Member of Parliament, Pratinidhi Sabha
- Incumbent
- Assumed office 26 March 2026
- Preceded by: Rajendra Prasad Pandey
- Constituency: Dhading 1

Personal details
- Born: 17 October 1992 (age 33) Dhading
- Party: Rastriya Swatantra Party
- Profession: Politician, Social activist, Nurse

= Ashika Tamang =

Nepalese politician, activist, and actress (born 1992)

Ashika Tamang (born 17 October 1992) is a Nepalese politician, social activist, and actress. She is a Member of Parliament, having been elected from the Dhading 1 constituency as a candidate of the Rastriya Swatantra Party in the 2026 Nepalese general election.

== Early life ==
Ashika Tamang was born in Malekhu, Dhading, Nepal, where she spent her early years. Growing up in a rural environment she gained firsthand insight into the challenges faced by ordinary people.

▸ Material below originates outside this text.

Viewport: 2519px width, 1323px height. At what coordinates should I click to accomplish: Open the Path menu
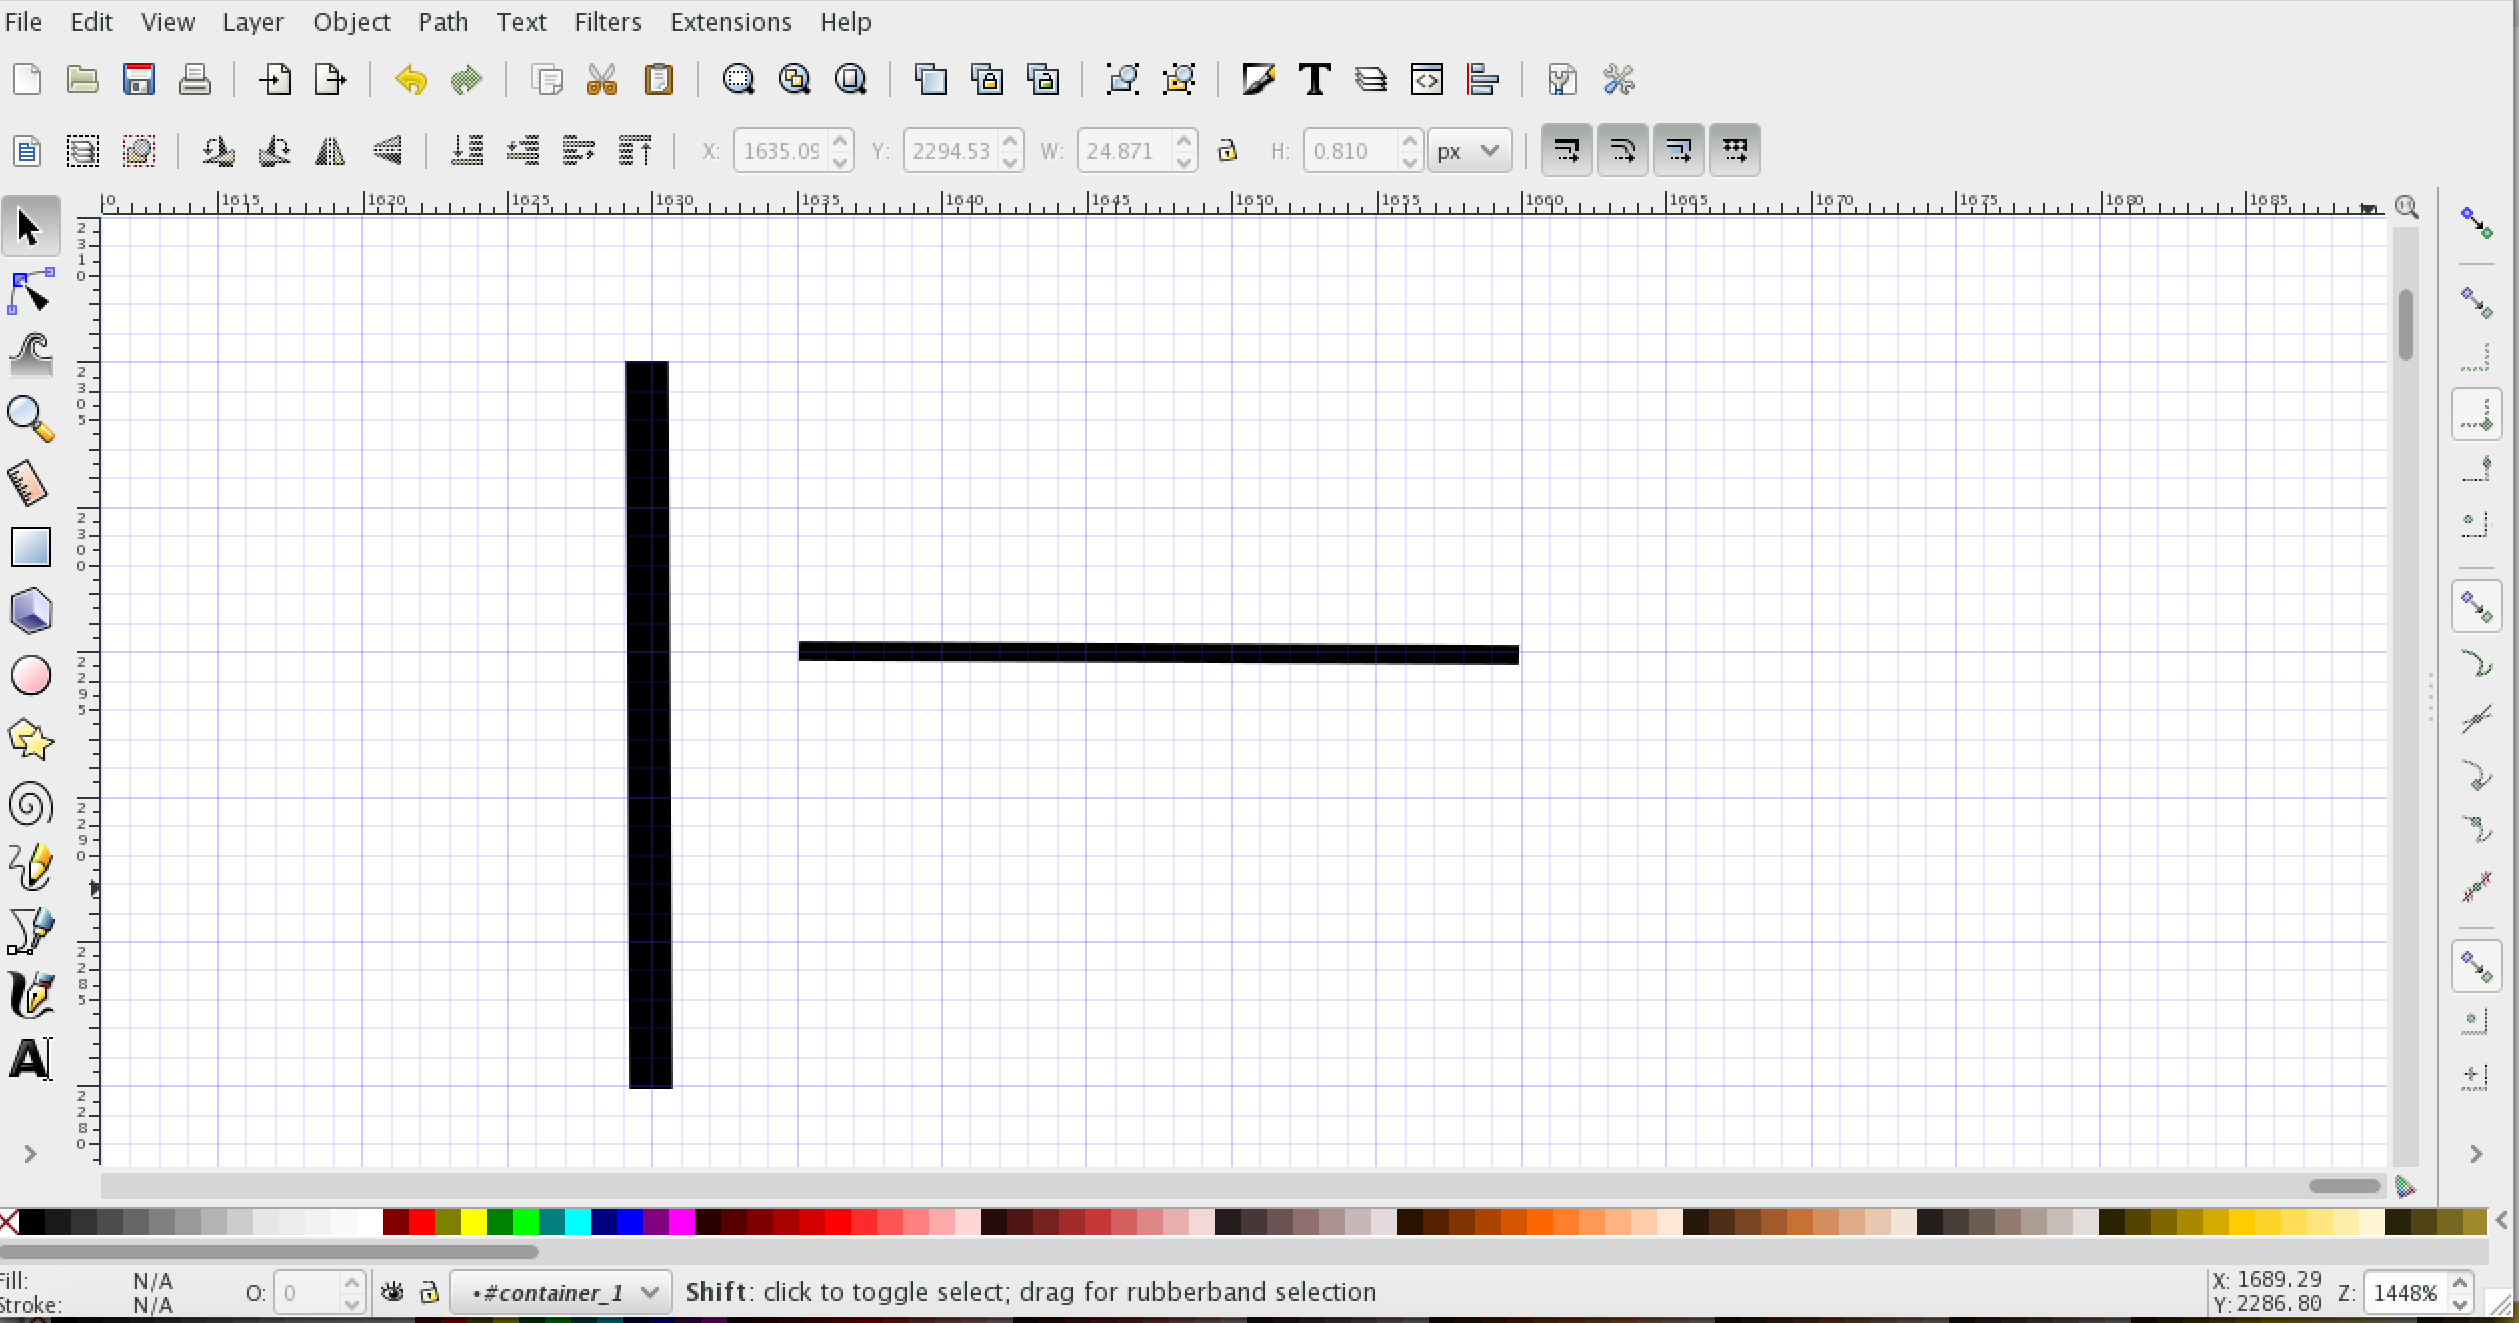click(442, 22)
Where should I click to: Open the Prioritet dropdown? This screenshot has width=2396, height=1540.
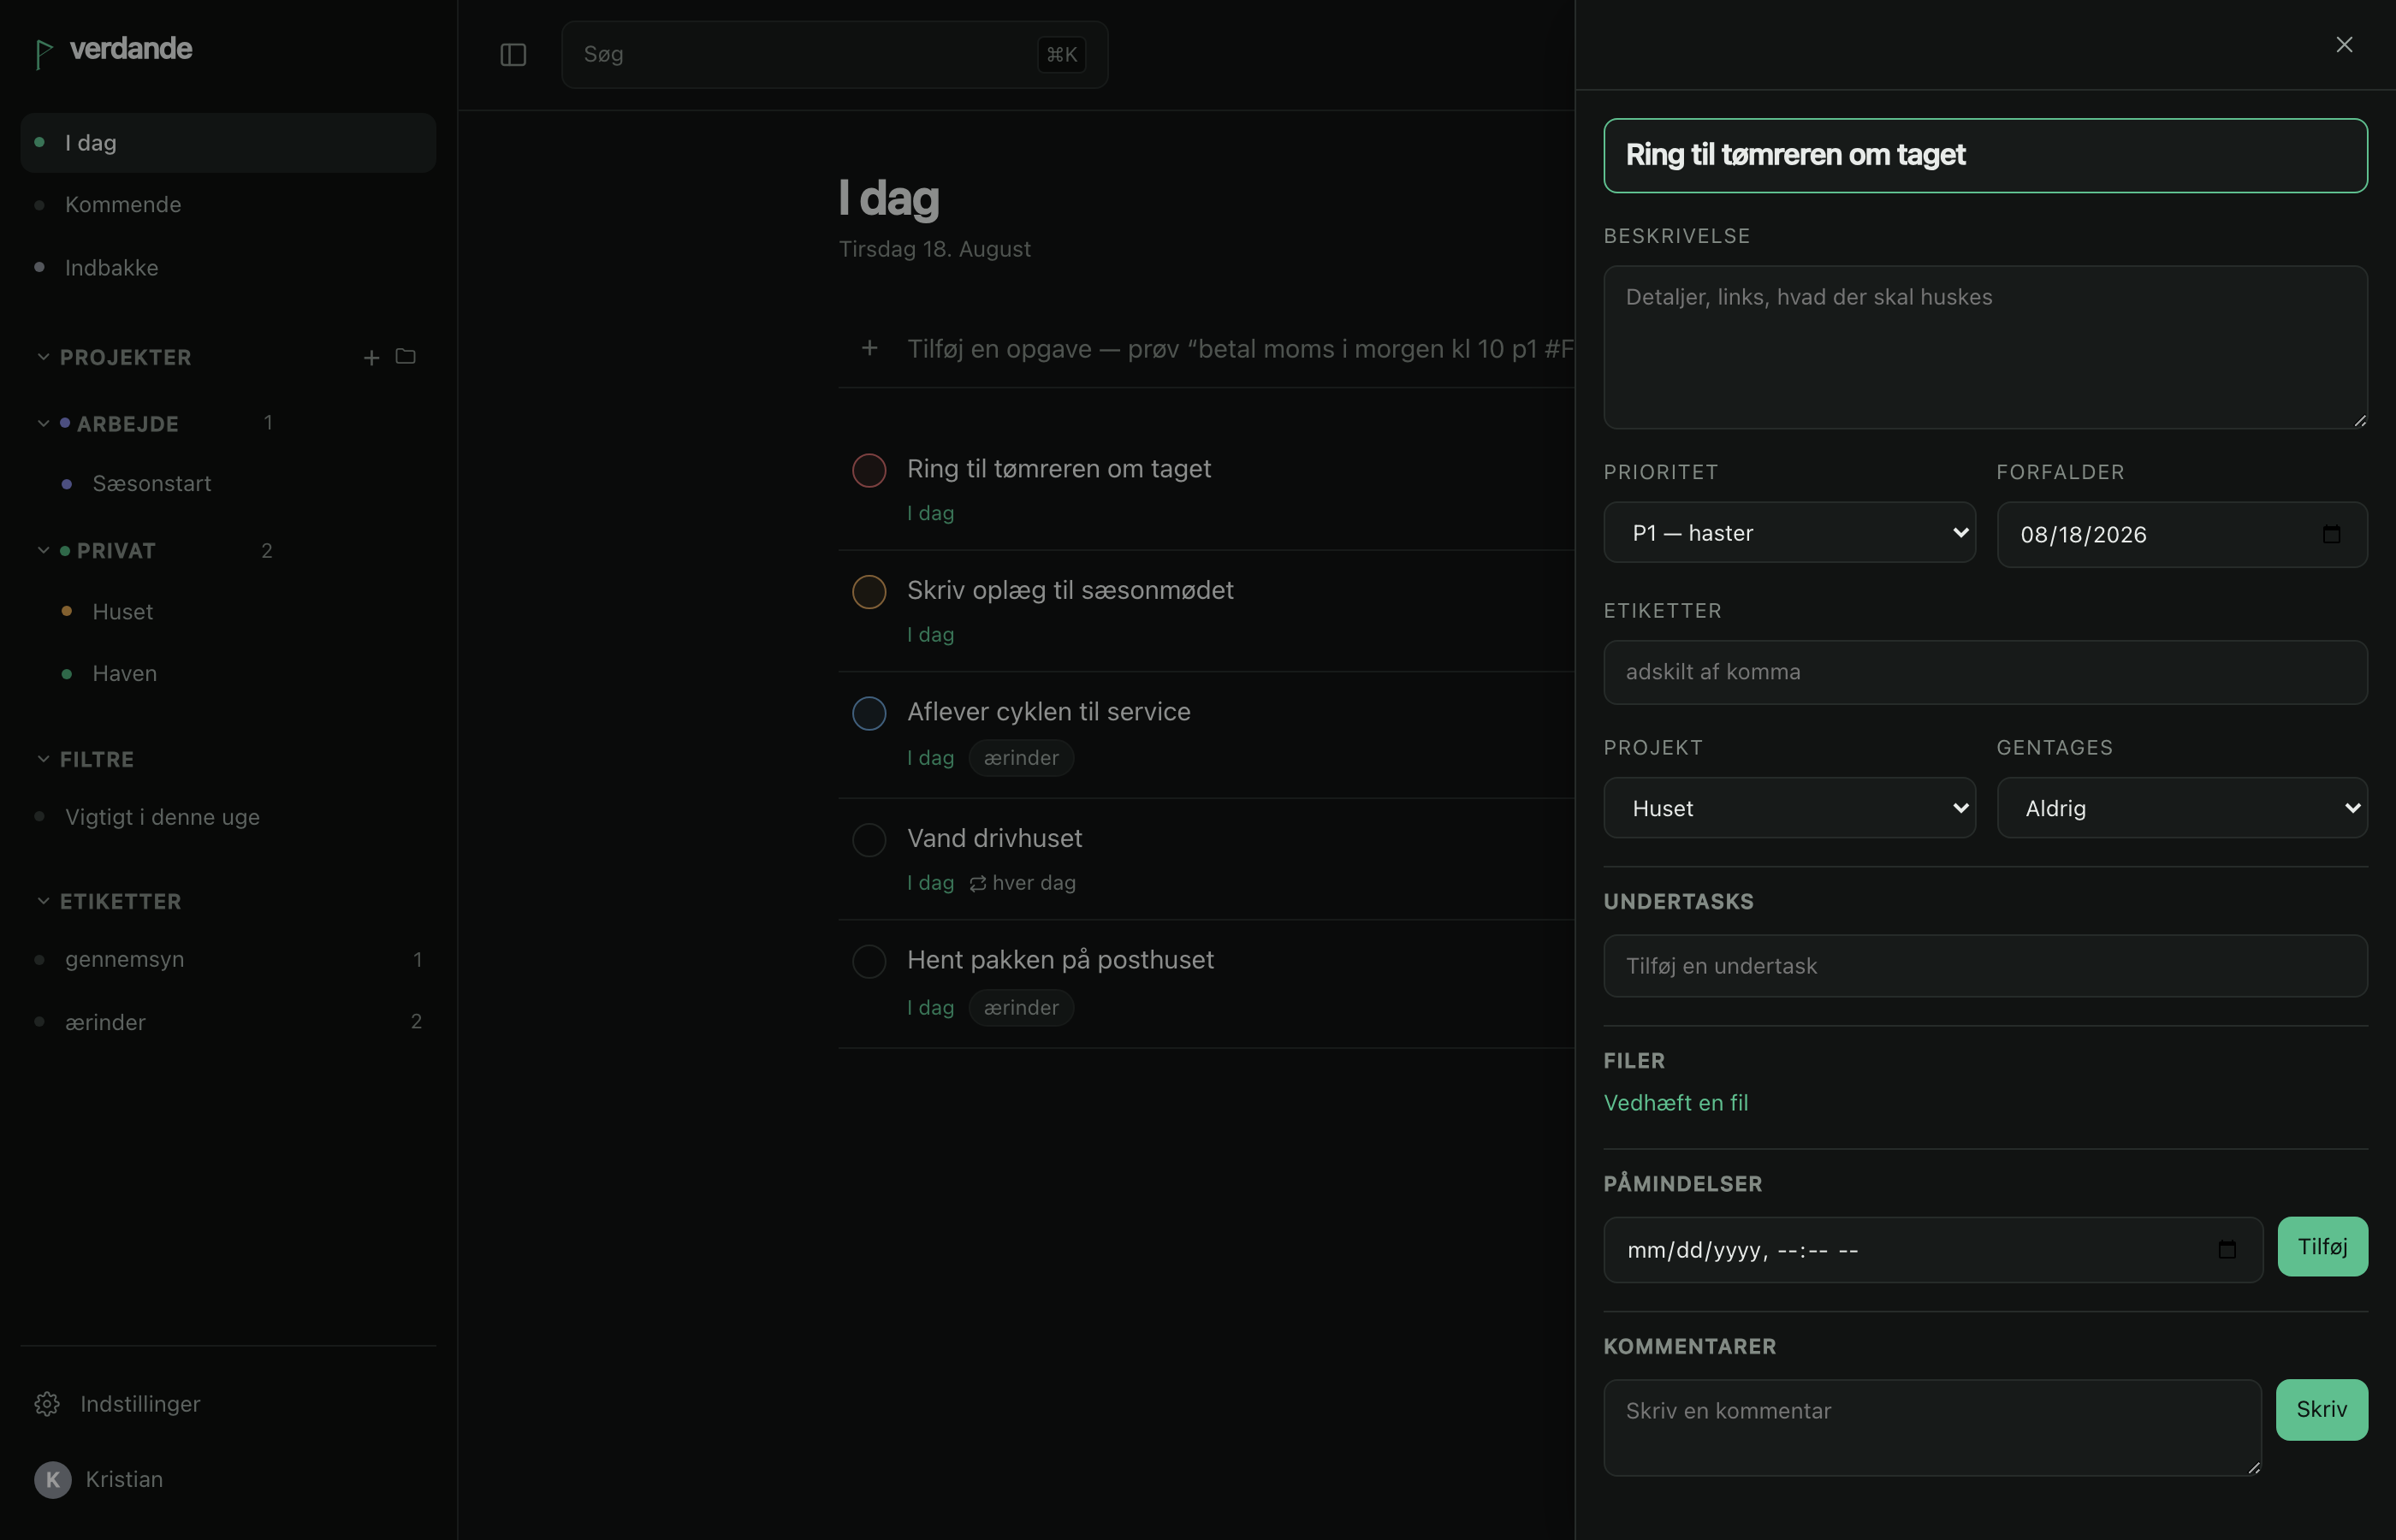(x=1789, y=533)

These experiences influenced her outlook and motivated her to work toward social equality, public welfare, and empowering local communities.

== Political career ==
Following the 2025 Nepalese Gen Z protests that overthrew the then Nepalese Government, Tamang was nominated by the Rastriya Swatantra Party to contest for 2026 Nepalese general election from Dhading-1. She went on to win decisively, securing a total of 39,128 votes.

In August 2026, Tamang proposed re-establishing the death penalty for convicted rapists.

== Personal life ==
Tamang is married to a German citizen, Thomas. She is the mother of two children, a son and a daughter. She lived in Germany for several years, working as a nurse, before permanently relocating to Nepal in 2024 with her children.